* Task instructions
1) In the forum thread about the new Hymer dealer, rewrite the part between "well done everybody" and "the current site?", inclusive, swapping "Hymer" for "Bürstner".
2) Extend the forum thread about the new Hymer dealer by writing what comes after its final sentence.

* Passage
# You have a new Hymer dealer!



## premiermotorhomes (Feb 13, 2008)

It's us!

So if anyone has anyone requires any assistance please let me know.

Regards,
Chris


----------



## bigfrank3 (Mar 26, 2007)

Congratulations, you have to be better than the last lot :lol: 

Frank


----------



## bognormike (May 10, 2005)

well done everybody at Premier - I'll be in touch about a couple of parts shortly 8)


----------



## Patrick_Phillips (Aug 17, 2006)

I am glad to see Premier take on Hymer but also a little puzzling.
We have shopped happily with you for a year or two now but I can't see where you have to show more than three or four vans unless you can boot the boat people out!
The other thing is that you have previously struck me as seasonal dealers - ie, running down stock in the Winter. That would not seem compatible with a major franchise like Hymer.
Are there plans to expand the current site?

Patrick


----------



## premiermotorhomes (Feb 13, 2008)

@ bognormike

Thanks Mike, its a great milestone for Premier and we are all very proud.

I have had the opportunity to play with the parts system today as I only received login details this afternoon and received my first parts enquiry shortly thereafter. Its actually the same system we use for Adria so we are already familiar with it which is a huge benefit.

From what I have seen so far its accessible and should be simple to obtain motorhome build specifications, model information, and of course parts details.

* Dataset content
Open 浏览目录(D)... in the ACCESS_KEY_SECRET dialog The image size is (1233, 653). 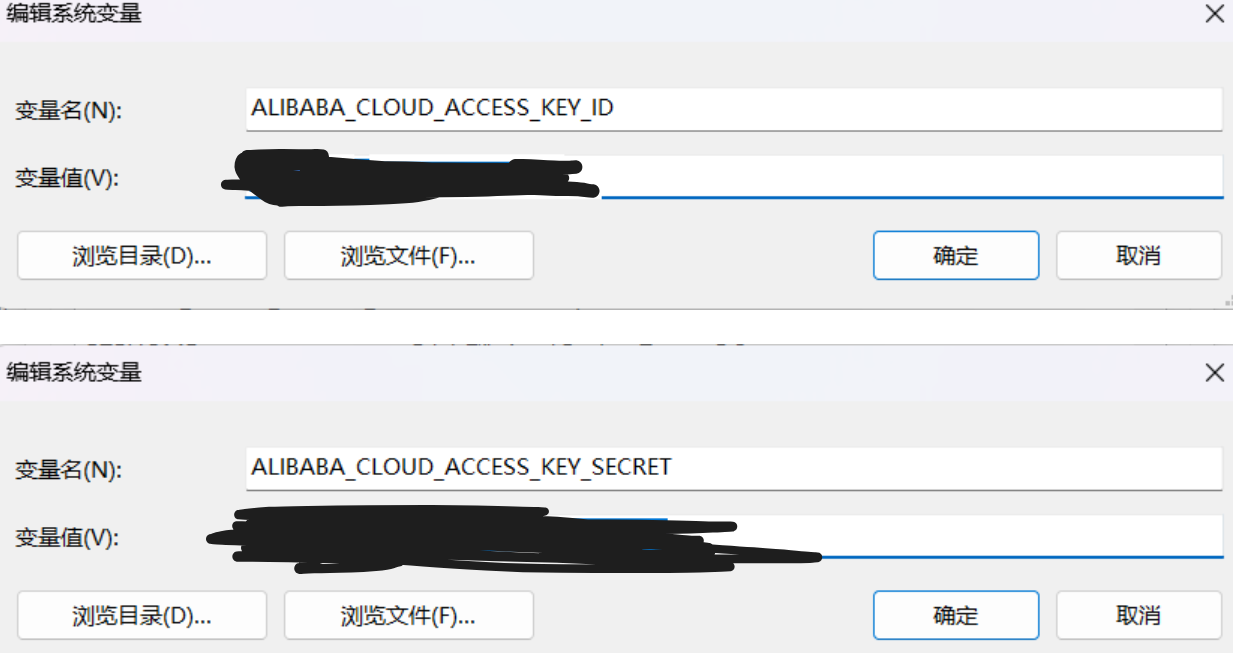142,615
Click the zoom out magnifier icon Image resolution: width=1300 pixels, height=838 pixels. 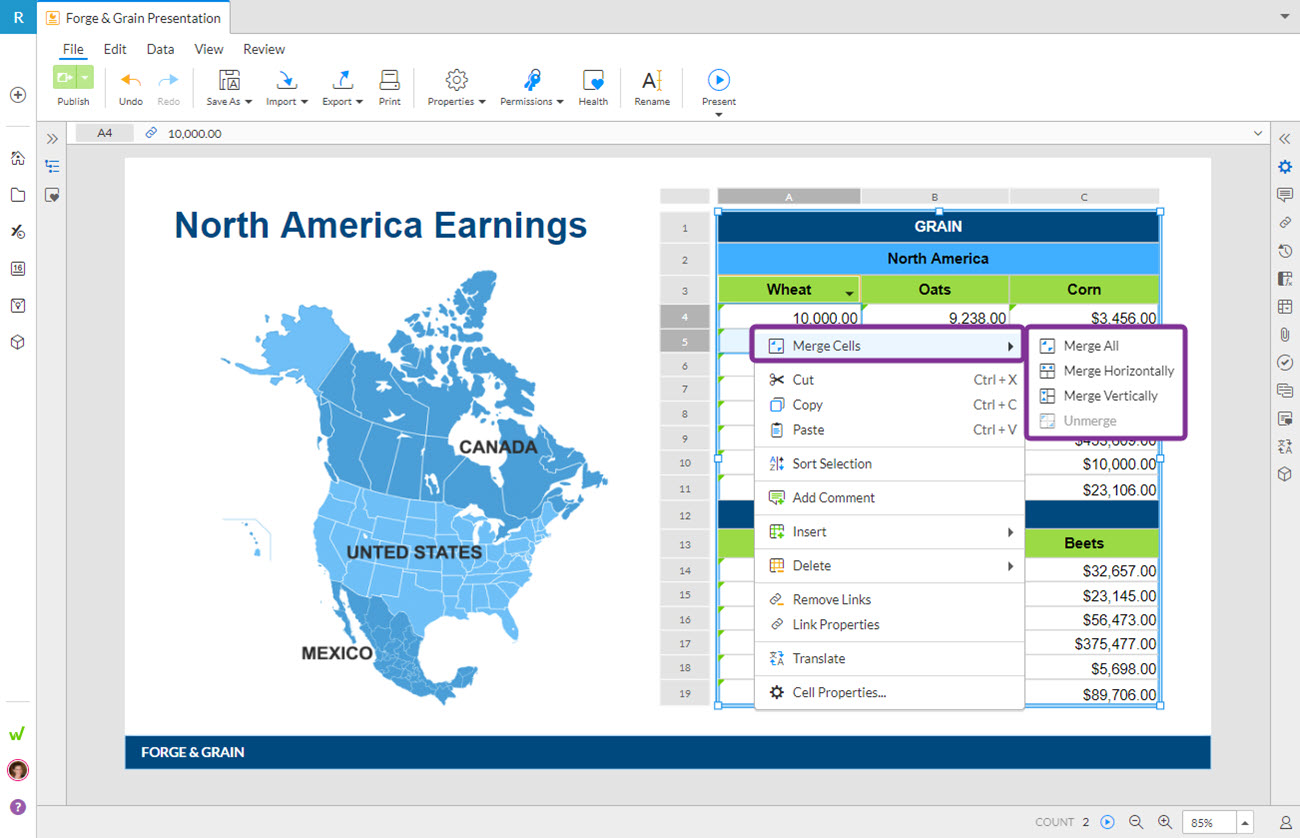point(1136,822)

* Responses
1)
well done everybody at Premier - I'll be in touch about a couple of parts shortly 8)


----------



## Patrick_Phillips (Aug 17, 2006)

I am glad to see Premier take on Bürstner but also a little puzzling.
We have shopped happily with you for a year or two now but I can't see where you have to show more than three or four vans unless you can boot the boat people out!
The other thing is that you have previously struck me as seasonal dealers - ie, running down stock in the Winter. That would not seem compatible with a major franchise like Bürstner.
Are there plans to expand the current site?

2)
I have a few queries I have lodged with our parts account manager at the factory, who has been very prompt and helpful in responding to all the queries I have had this afternoon, and theres a few more to clear up such as carriage and pricing structure and then we are good to go. I am expecting to clear this all up tomorrow.

I will wait to hear from you in due course so I can help with your enquiry.

Regards,

Chris


----------



## premiermotorhomes (Feb 13, 2008)

@ Patrick_Phillips

Thanks for your post and I have taken your comments on board. Premier is proud to have been selected to become a five star partner of the Hymer brand and represent their range. There are eight distinctive ranges within the Hymer brand and we will display appropriate models from each of these based upon our experience of our customer base. 

We do actively run our stock of motorhomes down during the winter to make way for new season stock and this is a conscious business move. Unfortunately no dealer can run at full capacity and maintain stock levels through the winter. We are always looking to move the business forwards and will keep you posted of any expansion plans.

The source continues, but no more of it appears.